The result is a shared goal, everyone is clear about what change is expected to be seen, with what deadlines and through what mechanisms.
Prototype evidence
In this step, indicators and reference frameworks from different sources are explored: national and international literature, sectoral frameworks, cultural and organizational criteria. The key is to test, in a small way, which indicators and questions really help answer the program's doubts.
Instead of launching a large measurement immediately, a low-cost prototype is put together, this is like a small version of the evaluation, with a small group of people and a limited number of indicators and questions. It serves to test whether the language is understood, whether the logistics work, how long it takes to respond, and whether the information that comes out really helps answer the program's questions.
This prototype serves to:
- See if people understand the questions and answer them comfortably.
- Identify which indicators are measurable (viable) with the data and time available.
- Test whether the information generated is communicable and useful for deciding.
It is better to correct the design of the evidence in a small way than to realize it late, when all the measurement has already been done.
Design evidence
With the fine-tuned prototype comes the full design evidence. This defines how it will be measured, where, with whom and through what instruments. It is time to download the methodological plan in detail.
This step includes:
- Design the instruments (surveys, interview guides, registration forms, etc.).
- Define the type of evaluation that will be used: evaluate potential for change (a moment), evaluate over time (before and after) or evaluate with control (comparing with a similar group without a program).
- Establish the sampling plan: who is measured, how many people, at what times.
- Decide whether the collection will be done by the Resuelve team, the program team or a third party. If another team will do it, clear training on instruments, ethics and protocols is scheduled.
The result is a concrete and viable measurement plan, which the team understands and can implement without slowing down the operation.
Collect evidence
In this step, you go from paper to action: implement the collection plan. Here the instruments, field teams, agendas and defined channels are put into action.
During harvesting, special care is taken:
- Follow agreed protocols (who asks, how, in what order).
- Respect informed consent and the protection of personal data.
- Monitor data quality: review consistency, conduct pilot tests, correct errors in time.
- Record any changes to what was planned (for example, access difficulties to some areas or sample settings).
Good collection is as important as good design; without quality data, the evaluation loses strength.
Report evidence
Finally, it is time to translate the evidence into clear messages to decide.
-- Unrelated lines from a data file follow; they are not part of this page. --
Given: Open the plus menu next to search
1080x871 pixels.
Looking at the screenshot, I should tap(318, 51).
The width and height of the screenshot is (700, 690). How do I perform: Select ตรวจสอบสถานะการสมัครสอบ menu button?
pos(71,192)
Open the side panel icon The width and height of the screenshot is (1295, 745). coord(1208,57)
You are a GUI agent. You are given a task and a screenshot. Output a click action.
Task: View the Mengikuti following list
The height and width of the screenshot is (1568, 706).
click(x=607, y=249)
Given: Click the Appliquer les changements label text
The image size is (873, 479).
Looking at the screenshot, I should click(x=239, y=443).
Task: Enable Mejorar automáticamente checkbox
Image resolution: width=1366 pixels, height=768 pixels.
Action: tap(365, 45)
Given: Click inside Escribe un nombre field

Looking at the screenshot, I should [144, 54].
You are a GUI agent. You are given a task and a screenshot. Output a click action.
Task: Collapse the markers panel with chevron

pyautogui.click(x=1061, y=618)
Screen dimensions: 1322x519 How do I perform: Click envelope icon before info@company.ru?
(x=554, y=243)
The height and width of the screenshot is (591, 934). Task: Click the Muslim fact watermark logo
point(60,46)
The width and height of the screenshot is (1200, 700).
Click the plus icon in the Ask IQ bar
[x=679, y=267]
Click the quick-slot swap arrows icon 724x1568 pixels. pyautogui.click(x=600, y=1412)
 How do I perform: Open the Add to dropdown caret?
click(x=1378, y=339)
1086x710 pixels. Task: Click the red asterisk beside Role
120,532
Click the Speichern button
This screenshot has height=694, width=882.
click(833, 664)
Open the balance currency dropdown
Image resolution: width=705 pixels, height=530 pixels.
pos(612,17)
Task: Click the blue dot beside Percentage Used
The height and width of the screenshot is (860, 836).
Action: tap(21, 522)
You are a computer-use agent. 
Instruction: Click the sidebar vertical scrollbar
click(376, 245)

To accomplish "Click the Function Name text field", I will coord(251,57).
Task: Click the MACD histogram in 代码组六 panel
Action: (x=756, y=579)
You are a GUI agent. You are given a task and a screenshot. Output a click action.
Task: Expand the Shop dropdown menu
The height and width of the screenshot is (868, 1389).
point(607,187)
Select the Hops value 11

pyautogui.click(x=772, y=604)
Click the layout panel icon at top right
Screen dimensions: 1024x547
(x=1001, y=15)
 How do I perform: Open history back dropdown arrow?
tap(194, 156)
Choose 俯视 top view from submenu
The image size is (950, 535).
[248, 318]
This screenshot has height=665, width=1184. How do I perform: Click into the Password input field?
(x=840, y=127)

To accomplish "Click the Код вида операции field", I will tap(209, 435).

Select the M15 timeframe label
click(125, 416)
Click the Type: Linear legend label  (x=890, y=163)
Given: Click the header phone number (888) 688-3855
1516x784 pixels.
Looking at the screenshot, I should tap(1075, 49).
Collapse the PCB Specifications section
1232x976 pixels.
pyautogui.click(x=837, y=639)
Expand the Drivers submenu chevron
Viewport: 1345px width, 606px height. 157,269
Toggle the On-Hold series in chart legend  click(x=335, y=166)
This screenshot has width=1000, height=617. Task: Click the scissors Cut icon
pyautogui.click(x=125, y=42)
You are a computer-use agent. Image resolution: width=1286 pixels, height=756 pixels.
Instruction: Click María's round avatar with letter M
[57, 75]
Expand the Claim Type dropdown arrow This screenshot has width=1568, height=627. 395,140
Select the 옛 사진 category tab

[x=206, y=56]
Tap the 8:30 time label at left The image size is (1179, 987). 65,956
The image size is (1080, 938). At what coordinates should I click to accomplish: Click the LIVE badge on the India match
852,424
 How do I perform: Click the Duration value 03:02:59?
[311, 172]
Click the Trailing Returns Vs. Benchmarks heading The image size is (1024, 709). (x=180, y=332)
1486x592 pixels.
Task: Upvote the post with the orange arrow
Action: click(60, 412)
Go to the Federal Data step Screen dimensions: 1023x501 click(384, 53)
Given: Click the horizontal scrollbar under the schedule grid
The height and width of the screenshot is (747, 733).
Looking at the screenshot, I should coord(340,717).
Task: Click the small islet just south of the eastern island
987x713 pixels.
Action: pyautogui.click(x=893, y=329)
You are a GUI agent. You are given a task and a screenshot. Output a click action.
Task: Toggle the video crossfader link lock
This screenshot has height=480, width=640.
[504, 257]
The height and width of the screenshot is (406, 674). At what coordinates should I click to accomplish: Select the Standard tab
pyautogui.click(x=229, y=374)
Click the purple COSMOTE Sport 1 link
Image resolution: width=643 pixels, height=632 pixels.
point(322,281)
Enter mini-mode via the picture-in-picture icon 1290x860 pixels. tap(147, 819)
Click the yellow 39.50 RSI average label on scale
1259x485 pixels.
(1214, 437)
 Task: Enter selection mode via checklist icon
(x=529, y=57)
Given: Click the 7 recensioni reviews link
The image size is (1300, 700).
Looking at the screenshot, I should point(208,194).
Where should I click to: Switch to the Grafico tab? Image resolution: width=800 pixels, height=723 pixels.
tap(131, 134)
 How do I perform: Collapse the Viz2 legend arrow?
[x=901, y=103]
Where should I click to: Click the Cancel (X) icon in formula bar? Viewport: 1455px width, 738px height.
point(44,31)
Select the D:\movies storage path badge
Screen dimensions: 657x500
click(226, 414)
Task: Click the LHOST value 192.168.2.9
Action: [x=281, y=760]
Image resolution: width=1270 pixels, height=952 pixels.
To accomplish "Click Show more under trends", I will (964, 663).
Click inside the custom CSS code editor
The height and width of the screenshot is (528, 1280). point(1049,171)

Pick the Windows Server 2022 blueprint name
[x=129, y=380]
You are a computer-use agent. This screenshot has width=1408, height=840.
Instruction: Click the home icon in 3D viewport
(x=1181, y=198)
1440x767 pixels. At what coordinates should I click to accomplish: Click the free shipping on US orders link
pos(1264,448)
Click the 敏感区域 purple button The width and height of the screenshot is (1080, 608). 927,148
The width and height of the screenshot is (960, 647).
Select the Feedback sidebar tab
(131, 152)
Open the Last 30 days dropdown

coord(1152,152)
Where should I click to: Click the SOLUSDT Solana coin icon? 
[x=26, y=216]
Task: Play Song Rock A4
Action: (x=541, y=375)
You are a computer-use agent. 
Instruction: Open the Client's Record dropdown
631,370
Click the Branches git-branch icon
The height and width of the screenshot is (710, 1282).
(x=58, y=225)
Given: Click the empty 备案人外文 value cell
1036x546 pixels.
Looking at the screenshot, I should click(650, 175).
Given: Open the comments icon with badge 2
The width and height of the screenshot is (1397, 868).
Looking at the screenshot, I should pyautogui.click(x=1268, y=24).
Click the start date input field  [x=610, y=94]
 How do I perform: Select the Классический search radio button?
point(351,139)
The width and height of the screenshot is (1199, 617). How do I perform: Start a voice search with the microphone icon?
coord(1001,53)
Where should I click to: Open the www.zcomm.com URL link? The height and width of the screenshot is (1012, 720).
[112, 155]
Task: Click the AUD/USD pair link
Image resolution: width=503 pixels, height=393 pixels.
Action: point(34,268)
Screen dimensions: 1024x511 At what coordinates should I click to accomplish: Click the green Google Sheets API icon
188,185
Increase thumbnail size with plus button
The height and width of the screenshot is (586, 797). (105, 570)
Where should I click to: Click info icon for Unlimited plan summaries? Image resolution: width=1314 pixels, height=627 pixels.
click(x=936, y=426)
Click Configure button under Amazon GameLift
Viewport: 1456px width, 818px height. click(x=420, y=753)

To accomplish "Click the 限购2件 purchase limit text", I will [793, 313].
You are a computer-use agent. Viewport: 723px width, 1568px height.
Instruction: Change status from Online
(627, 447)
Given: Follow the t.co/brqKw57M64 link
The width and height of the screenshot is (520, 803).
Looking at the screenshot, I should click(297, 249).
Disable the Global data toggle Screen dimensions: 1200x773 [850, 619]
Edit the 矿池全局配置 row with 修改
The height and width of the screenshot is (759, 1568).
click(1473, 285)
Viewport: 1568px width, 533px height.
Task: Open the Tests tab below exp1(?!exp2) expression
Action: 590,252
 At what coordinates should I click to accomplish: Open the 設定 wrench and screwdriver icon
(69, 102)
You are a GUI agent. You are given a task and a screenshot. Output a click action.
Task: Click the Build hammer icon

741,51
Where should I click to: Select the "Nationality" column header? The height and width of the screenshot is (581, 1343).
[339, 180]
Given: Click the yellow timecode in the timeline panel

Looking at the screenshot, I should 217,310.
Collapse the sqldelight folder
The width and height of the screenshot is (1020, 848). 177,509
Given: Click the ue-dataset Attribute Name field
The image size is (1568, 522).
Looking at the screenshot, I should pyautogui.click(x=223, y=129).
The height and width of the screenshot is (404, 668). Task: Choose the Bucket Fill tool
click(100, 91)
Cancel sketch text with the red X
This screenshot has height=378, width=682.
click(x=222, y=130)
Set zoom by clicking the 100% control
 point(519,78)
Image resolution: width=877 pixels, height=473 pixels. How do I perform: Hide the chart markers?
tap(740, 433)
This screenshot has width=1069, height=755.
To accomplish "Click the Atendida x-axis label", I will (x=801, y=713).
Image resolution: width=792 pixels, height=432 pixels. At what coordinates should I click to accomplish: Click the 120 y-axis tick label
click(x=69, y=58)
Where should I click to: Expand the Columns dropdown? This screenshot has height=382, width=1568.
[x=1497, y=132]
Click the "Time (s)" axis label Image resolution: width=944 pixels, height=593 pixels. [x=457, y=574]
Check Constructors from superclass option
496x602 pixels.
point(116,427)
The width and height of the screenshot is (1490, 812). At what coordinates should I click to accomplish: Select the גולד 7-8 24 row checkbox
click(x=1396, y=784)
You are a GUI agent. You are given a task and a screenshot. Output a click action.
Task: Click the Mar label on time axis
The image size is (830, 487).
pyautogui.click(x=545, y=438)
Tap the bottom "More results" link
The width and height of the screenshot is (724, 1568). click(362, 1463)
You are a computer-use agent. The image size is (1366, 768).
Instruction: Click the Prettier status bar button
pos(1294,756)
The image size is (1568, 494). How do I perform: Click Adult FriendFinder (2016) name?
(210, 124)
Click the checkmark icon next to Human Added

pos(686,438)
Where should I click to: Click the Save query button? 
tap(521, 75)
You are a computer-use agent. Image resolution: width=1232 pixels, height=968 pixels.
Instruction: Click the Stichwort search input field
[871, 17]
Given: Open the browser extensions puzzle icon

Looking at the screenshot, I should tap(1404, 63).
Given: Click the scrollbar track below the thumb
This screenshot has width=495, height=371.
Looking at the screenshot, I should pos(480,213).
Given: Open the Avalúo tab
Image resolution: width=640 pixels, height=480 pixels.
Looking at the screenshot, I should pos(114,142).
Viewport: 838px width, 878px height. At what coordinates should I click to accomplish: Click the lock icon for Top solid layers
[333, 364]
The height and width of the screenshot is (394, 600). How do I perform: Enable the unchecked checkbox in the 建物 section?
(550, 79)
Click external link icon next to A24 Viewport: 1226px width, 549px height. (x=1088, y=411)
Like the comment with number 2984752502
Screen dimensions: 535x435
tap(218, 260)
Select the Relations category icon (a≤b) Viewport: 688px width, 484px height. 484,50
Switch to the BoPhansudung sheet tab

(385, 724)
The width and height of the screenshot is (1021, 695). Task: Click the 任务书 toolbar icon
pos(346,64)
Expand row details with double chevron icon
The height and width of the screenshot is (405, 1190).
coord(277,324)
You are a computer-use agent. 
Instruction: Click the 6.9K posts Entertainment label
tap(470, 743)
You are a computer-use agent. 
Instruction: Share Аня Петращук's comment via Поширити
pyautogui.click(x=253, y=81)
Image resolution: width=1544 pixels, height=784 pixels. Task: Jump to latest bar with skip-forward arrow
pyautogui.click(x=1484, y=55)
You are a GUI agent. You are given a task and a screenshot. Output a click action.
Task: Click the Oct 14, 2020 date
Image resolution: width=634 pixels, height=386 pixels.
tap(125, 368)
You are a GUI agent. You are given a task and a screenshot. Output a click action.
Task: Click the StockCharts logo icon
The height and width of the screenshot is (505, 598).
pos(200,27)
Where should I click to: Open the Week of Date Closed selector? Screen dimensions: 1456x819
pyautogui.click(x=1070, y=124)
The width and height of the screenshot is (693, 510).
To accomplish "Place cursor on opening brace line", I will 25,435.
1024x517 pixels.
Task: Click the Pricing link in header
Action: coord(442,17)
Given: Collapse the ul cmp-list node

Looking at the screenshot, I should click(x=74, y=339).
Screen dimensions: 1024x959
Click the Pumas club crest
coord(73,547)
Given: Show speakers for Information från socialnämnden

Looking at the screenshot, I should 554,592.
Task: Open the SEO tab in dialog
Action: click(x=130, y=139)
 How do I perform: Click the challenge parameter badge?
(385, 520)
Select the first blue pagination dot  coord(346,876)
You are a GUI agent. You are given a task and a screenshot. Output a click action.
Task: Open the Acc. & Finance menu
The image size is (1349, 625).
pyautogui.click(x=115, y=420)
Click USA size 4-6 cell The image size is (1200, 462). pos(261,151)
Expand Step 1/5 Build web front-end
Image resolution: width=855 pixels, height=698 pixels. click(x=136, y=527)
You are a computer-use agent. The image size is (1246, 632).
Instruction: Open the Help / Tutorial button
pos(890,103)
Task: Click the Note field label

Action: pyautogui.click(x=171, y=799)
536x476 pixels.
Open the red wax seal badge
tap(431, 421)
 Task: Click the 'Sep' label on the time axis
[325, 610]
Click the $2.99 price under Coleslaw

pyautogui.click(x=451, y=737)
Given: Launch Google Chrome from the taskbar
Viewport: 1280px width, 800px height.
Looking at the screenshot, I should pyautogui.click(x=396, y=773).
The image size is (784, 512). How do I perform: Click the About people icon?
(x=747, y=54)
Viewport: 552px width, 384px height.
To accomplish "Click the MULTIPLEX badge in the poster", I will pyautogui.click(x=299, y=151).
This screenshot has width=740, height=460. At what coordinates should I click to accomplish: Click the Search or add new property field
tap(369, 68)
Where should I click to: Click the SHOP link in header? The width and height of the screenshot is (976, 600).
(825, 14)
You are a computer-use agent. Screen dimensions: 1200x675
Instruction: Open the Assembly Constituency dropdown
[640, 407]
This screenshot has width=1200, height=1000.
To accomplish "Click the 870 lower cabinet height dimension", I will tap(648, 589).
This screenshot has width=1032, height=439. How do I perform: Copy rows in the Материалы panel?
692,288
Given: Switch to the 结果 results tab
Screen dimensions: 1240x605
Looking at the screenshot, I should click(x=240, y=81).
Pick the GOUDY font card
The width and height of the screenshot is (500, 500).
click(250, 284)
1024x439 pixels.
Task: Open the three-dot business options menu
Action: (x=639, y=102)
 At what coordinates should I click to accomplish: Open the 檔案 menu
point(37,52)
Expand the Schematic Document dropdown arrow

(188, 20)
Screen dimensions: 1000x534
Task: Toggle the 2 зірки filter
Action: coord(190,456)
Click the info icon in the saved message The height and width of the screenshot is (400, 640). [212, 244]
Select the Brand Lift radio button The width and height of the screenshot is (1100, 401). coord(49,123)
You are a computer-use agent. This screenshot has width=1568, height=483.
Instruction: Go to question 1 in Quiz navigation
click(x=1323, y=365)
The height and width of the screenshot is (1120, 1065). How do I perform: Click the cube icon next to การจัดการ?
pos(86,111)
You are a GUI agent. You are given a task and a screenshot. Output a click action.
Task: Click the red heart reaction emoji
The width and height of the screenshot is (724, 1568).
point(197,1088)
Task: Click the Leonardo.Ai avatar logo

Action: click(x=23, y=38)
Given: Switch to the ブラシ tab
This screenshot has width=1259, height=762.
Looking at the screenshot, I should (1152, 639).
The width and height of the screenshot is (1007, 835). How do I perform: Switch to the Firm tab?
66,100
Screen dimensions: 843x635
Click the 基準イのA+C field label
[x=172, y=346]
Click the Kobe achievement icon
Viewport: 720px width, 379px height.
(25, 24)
It is not just about making a long report, but about delivering different formats that connect with the people who make decisions.
In Resolves, reporting includes:
- Written reports with methodology, key findings and actionable recommendations.
- Executive presentations for management teams, with emphasis on possible decisions.
- Media kits or visual pieces (infographics, summaries, dashboards) to communicate results to allies or external audiences, when applicable.
What changed, to what magnitude, for whom and, depending on the design used, how much can be attributed to the program are explained. The limits of the evidence and suggested next steps are also made clear.
Frequently asked questions
Conclusion
Evaluating impact is not just “measuring at the end”, it is traveling an ordered path of six steps: understanding the current state, aligning the strategy, prototyping and designing the evidence, collecting quality data and reporting findings that serve to decide. Thus, the evaluation stops being an external requirement and becomes a tool to improve the program and better fulfill the promise of impact social -changing the lives of others-. Do you want to apply this step by step to your program with a realistic and actionable plan? Let's talk.